This question already has an answer here:
这个问题已经有了答案:
- How to make separator in read_csv more flexible wrt whitespace? 4 answers
- 如何使read_csv中的分隔符更灵活?4答案
I used to read my data with numpy.loadtxt()
. However, lately I found out in SO, that pandas.read_csv()
is much more faster.
我曾经使用numpi .loadtxt()读取数据。然而,最近我发现pandas.read_csv()要快得多。
To read these data I use:
要阅读我使用的这些数据:
pd.read_csv(filename, sep=' ',header=None)
The problem that I encounter right now is that in my case the separator can differ from one space, x spaces to even a tab.
我现在遇到的问题是,在我的例子中,分隔符可以与一个空格,x空格,甚至一个选项卡不同。
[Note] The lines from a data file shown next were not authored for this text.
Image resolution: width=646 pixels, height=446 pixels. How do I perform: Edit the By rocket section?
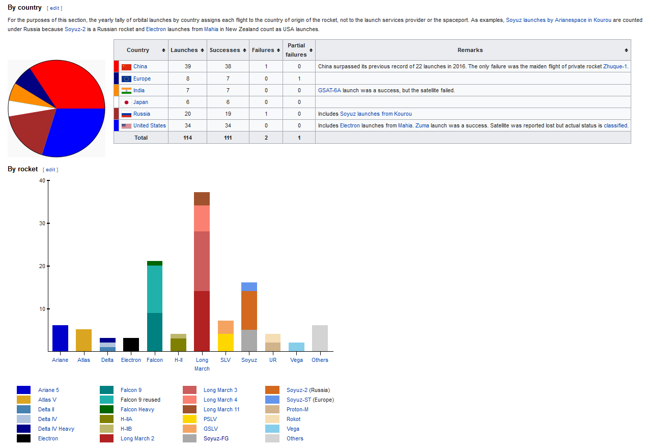(x=50, y=170)
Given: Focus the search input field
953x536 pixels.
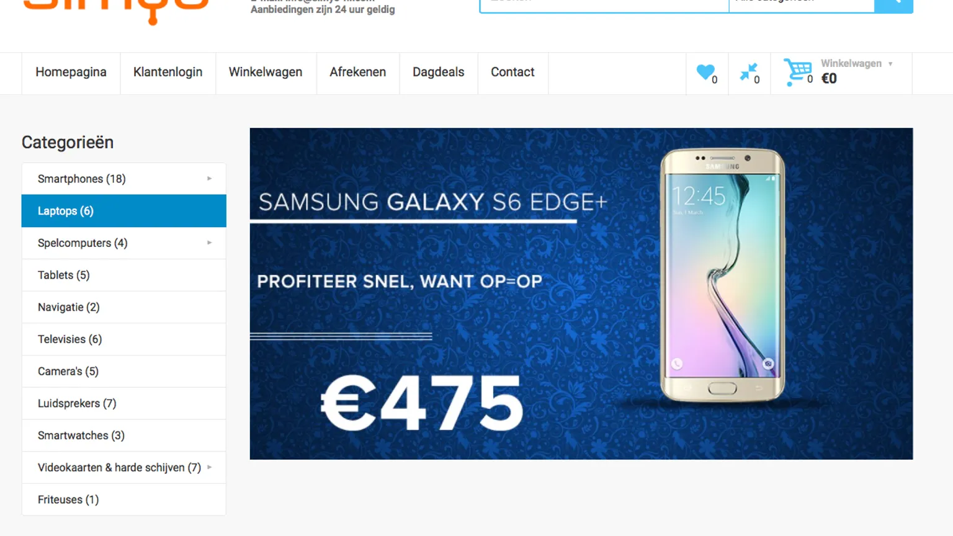Looking at the screenshot, I should tap(604, 5).
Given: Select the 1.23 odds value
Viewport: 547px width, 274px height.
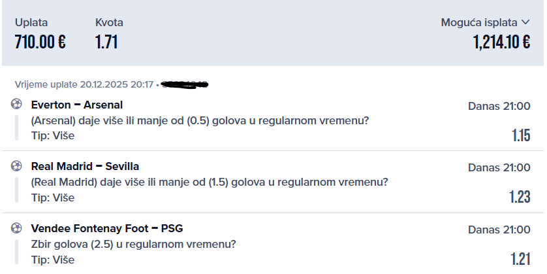Looking at the screenshot, I should (x=520, y=197).
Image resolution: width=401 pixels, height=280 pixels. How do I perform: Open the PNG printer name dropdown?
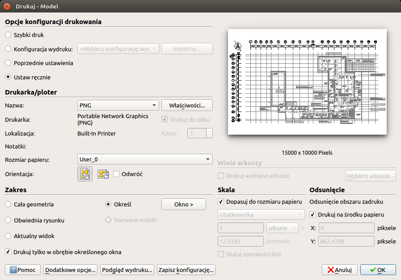pyautogui.click(x=118, y=105)
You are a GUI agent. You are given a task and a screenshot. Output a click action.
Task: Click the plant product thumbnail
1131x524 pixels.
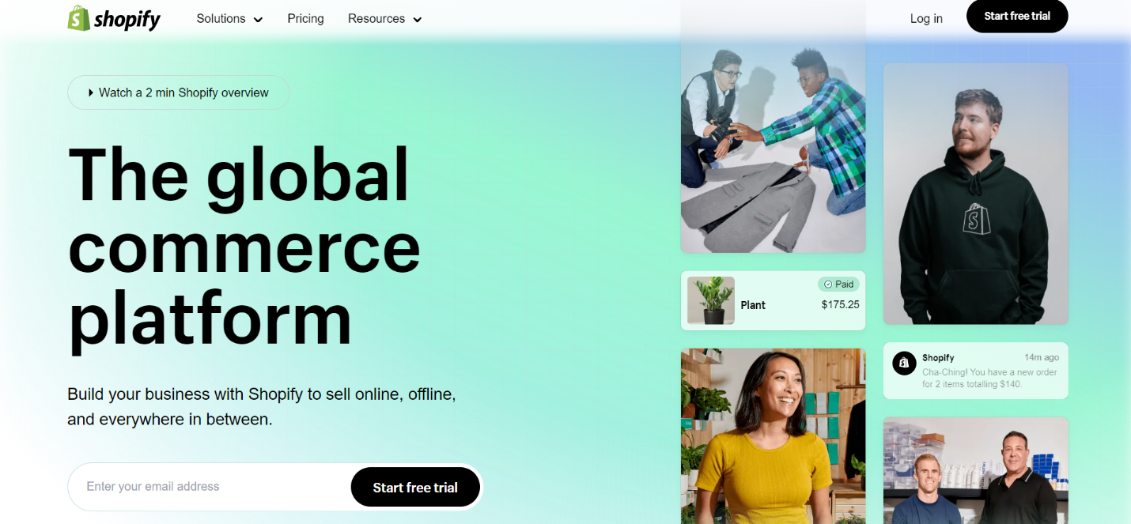tap(711, 300)
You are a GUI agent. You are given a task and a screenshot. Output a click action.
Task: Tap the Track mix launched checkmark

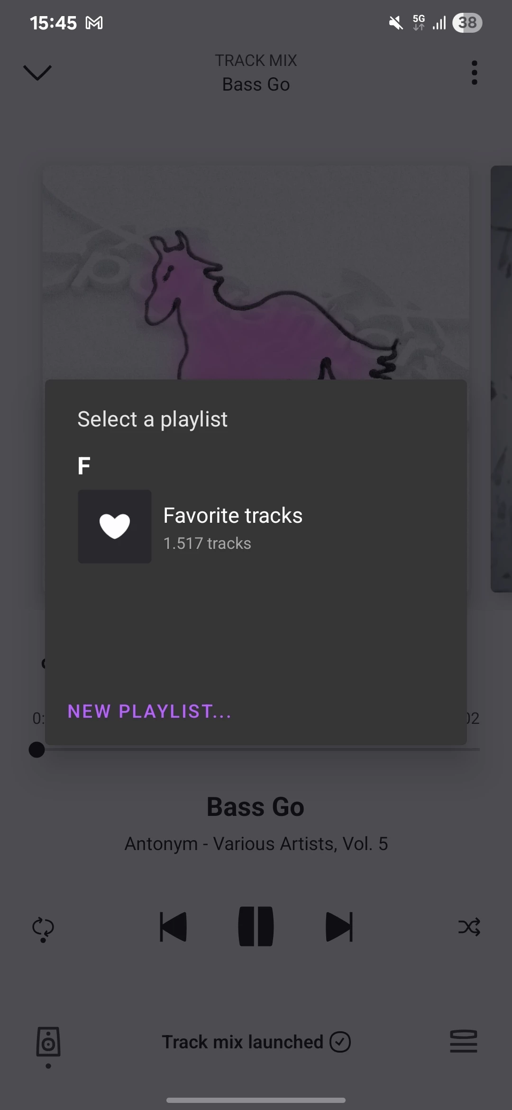[340, 1042]
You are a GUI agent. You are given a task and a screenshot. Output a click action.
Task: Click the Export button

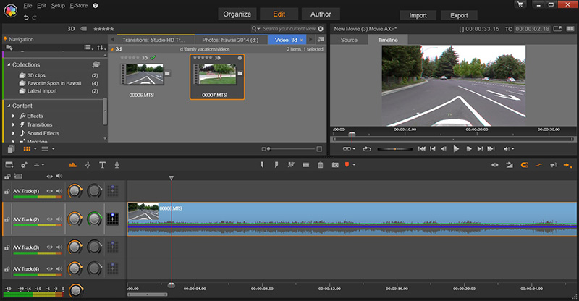459,14
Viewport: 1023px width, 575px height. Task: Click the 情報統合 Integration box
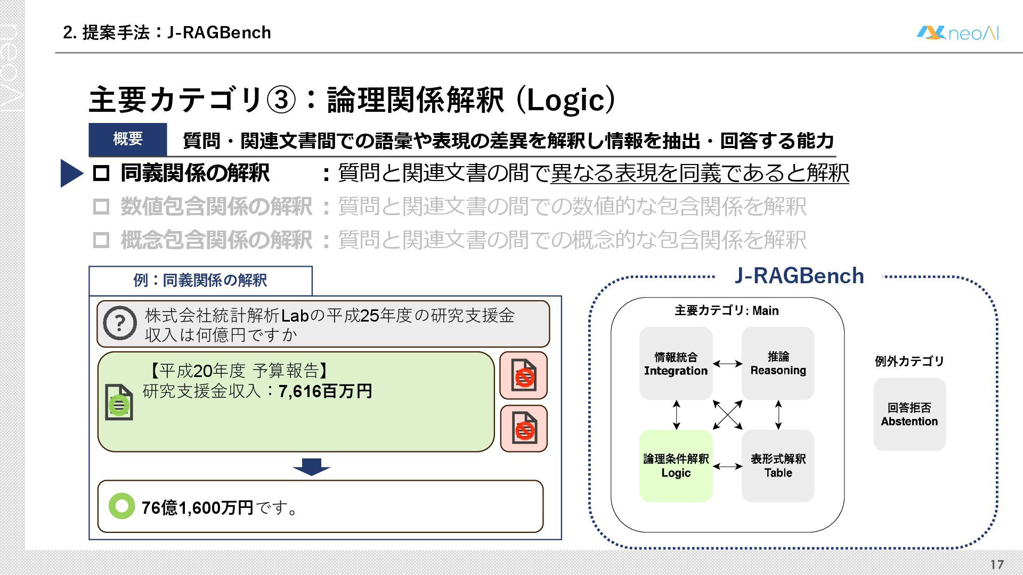tap(676, 364)
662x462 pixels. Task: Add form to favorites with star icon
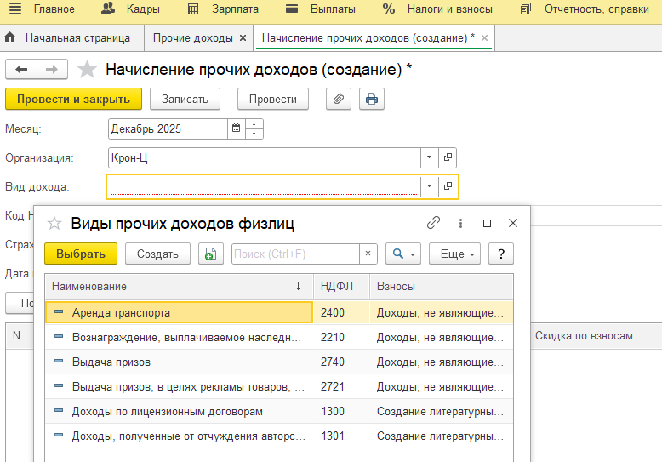pyautogui.click(x=87, y=70)
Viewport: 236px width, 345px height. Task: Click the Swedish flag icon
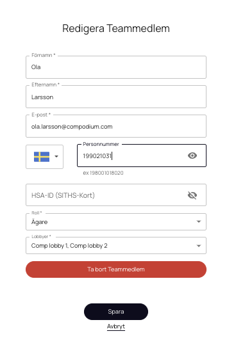tap(42, 157)
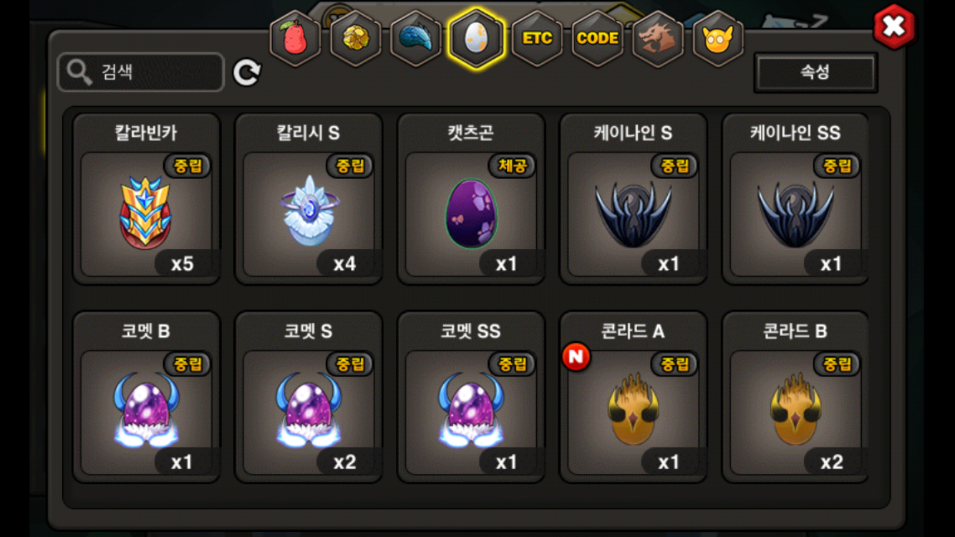Select the 케이나인 SS egg

click(x=795, y=198)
Here how my data could look like:
这里我的数据是这样的:
56.00 101.85 52.40 101.85 56.000000 101.850000 1
56.00 100.74 50.60 100.74 56.000000 100.740000 2
56.00 100.74 52.10 100.74 56.000000 100.740000 3
56.00 102.96 52.40 102.96 56.000000 102.960000 4
56.00 100.74 55.40 100.74 56.000000 100.740000 5
That leads to results like:
结果是:
0 1 2 3 4 5 6 7 8
0 56 NaN NaN 101.85 52.4 101.85 56 101.85 1
1 56 100.74 50.6 100.74 56.0 100.74 2 NaN NaN
2 56 100.74 52.1 100.74 56.0 100.74 3 NaN NaN
3 56 102.96 52.4 102.96 56.0 102.96 4 NaN NaN
4 56 100.74 55.4 100.74 56.0 100.74 5 NaN NaN
I have to specify that my data are >100 MB. So I can not preprocess the data or clean them first. Any ideas how to get this fixed?
我必须指定我的数据是>100mb,所以我不能先对数据进行预处理或清理。有什么办法解决这个问题吗?
1 个解决方案
#1
13
Your original line:
你的原来的线:
pd.read_csv(filename, sep=' ',header=None)
was specifying the separator as a single space, because your csvs can have spaces or tabs you can pass a regular expression to the sep
param like so:
将分隔符指定为单个空间,因为您的csv可以有空格或制表符,您可以将正则表达式传递给sep param,如下所示:
pd.read_csv(filename, sep='\s+',header=None)
This defines separator as being one single white space or more, there is a handy cheatsheet that lists regular expressions.
这将分隔符定义为一个或多个空格,有一个方便的cheatsheet列出正则表达式。
#1
13
Your original line:
你的原来的线:
pd.read_csv(filename, sep=' ',header=None)
was specifying the separator as a single space, because your csvs can have spaces or tabs you can pass a regular expression to the sep
param like so:
将分隔符指定为单个空间,因为您的csv可以有空格或制表符,您可以将正则表达式传递给sep param,如下所示:
pd.read_csv(filename, sep='\s+',header=None)
This defines separator as being one single white space or more, there is a handy cheatsheet that lists regular expressions.
这将分隔符定义为一个或多个空格,有一个方便的cheatsheet列出正则表达式。